Suspicions of foul play still lingered due to a recent surge in futures prices of other key farm items. Between January 31 and March 29, the futures prices of cardamom, potatoes and mentha oil surged by 53%, 47% and 46.5%, respectively, while chick pea gained 13% and rapeseed 17%.
Industry bodies such as Assocham and the Soybean Processor Association of India had also sought probe into suspected manipulation in the market. Consequently, food and consumer affairs minister KV Thomas has also asked the FMC to investigate the matter.
"We are always vigilant and we continue to take steps to curb volatility in the futures market. It's just that recently such things have been highlighted much. Our monitoring of prices will continue as always," Abhishek said, adding that the regulator also factors in opinions of different stakeholders while reaching a decision.
The NCDEX on Friday imposed special deposit margins on chick pea and a 10% special margin on rapeseed to curb speculation. The May chana contract on the NCDEX was down 3% to Rs 3,634 per 100 kg, while rapeseed for April delivery shed 2.11% to Rs 3,764 per 100 kg in intra-day trade.
Opposing any ban on commodity futures due to the recent price rise, NCDEX chief business officer Vijay Kumar said, "It's just like you are shutting down your road construction programme because there is an accident on the road."
He said the recent spurt in prices has been caused by demand-supply fundamentals, sparked by the transition between the old crop cycle and the new one. "The timing is also important. If the country doesn't have adequate stocks when a season ends and the new crop is yet to come, there could be some upward pressure on prices.

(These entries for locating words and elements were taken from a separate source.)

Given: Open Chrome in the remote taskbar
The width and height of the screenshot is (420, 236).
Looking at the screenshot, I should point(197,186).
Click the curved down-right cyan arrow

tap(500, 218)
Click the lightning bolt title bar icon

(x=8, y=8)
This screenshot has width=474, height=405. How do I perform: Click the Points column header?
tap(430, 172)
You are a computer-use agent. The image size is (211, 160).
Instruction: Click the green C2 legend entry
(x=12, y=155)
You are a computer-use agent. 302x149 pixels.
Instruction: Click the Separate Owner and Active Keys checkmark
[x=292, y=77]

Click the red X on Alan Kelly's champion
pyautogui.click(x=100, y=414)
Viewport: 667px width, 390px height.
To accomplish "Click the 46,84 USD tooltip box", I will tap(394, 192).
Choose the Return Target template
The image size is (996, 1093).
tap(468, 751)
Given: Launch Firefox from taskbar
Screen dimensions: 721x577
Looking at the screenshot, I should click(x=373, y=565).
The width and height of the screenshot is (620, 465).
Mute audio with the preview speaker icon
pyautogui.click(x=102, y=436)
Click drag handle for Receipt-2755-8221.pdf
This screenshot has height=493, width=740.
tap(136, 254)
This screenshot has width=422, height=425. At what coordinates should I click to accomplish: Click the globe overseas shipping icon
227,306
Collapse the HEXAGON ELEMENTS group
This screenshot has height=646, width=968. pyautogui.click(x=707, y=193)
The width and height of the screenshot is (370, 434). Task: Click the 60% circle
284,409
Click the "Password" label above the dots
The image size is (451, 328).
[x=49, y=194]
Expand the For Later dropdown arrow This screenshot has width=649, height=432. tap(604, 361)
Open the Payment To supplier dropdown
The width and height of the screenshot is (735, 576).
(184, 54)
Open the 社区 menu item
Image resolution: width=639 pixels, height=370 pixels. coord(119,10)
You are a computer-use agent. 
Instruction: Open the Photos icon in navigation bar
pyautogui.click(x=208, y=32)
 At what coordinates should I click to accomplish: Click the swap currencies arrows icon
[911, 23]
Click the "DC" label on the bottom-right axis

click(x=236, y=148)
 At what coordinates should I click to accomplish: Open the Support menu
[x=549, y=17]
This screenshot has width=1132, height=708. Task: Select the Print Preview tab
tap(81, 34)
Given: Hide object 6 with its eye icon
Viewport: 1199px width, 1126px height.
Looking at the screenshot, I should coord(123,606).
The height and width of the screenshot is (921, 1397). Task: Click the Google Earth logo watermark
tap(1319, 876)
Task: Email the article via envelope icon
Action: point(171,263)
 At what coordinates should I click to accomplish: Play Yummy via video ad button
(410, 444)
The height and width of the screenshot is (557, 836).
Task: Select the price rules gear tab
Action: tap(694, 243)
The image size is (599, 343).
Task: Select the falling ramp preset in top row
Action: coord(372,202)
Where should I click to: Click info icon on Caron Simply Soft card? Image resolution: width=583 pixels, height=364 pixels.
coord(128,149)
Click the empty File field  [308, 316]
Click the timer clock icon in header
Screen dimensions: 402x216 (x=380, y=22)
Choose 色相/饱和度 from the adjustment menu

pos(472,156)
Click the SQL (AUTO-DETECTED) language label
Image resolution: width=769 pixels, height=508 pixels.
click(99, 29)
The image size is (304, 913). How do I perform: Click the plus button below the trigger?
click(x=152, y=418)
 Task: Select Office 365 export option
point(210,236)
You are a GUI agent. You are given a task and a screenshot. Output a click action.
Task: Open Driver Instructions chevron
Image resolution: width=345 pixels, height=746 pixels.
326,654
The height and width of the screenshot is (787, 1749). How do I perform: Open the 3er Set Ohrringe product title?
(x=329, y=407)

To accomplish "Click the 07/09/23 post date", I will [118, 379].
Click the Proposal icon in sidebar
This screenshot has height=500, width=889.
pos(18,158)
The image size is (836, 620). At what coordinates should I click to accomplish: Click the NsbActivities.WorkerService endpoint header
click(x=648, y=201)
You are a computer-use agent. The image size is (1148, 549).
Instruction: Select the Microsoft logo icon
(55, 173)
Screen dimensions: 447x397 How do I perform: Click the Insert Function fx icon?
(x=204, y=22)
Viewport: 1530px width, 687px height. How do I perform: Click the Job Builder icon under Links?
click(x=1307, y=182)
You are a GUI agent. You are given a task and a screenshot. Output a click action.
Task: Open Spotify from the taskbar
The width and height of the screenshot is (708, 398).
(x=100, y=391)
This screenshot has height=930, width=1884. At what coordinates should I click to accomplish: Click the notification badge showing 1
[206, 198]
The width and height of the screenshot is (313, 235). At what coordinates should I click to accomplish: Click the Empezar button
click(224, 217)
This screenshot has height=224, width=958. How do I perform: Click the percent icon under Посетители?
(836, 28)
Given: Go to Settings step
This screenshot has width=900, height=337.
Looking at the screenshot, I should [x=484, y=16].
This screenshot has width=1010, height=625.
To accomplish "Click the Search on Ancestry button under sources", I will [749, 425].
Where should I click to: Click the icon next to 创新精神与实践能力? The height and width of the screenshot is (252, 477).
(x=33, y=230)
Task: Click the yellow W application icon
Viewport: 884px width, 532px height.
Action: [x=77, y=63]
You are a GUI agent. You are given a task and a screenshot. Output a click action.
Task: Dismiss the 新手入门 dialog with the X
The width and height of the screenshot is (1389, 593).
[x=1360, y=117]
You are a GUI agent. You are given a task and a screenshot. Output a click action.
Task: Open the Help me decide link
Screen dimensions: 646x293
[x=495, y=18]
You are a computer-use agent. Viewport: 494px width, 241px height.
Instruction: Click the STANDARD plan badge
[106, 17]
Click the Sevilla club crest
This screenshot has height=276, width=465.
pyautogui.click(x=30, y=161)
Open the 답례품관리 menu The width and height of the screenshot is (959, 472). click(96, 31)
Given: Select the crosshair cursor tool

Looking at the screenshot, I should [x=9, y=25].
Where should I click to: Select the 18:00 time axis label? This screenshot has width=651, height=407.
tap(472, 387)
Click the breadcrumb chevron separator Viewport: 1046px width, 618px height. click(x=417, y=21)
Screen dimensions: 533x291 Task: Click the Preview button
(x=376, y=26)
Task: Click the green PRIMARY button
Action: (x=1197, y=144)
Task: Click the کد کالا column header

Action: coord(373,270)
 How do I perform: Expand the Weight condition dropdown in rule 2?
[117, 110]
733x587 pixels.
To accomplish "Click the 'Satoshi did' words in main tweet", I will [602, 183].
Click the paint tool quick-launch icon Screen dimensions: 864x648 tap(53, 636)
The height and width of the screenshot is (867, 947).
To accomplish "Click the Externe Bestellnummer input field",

This is what has happened now as well."
"A ban defeats the very purpose of what a commodity is being banned for. The futures market offers a price discovery, and in the absence of it, there won't be any transparency because anybody can quote any price in the spot market," Kumar said.
The winter crop is slowly coming to the market after stocks of summer crops have dwindled in oilseeds and chick pulses, with the country meeting nearly 60% of its vegetable oil requirement and 20% of pulses needs through imports. "There has been a spike in imported price of palm oil. Also, the rupee has depreciated much against the dollar in the past one year. So domestic prices have also been affected accordingly," Kumar said.
Significantly, the government had imposed period ban on some farm commodities, but the prices continued to flare up. Earlier, the Abhijit Sen committee, set up to study a possible link between the futures trading and price rise, concluded that there was no conclusive evidence to prove that futures trading was stoking inflation.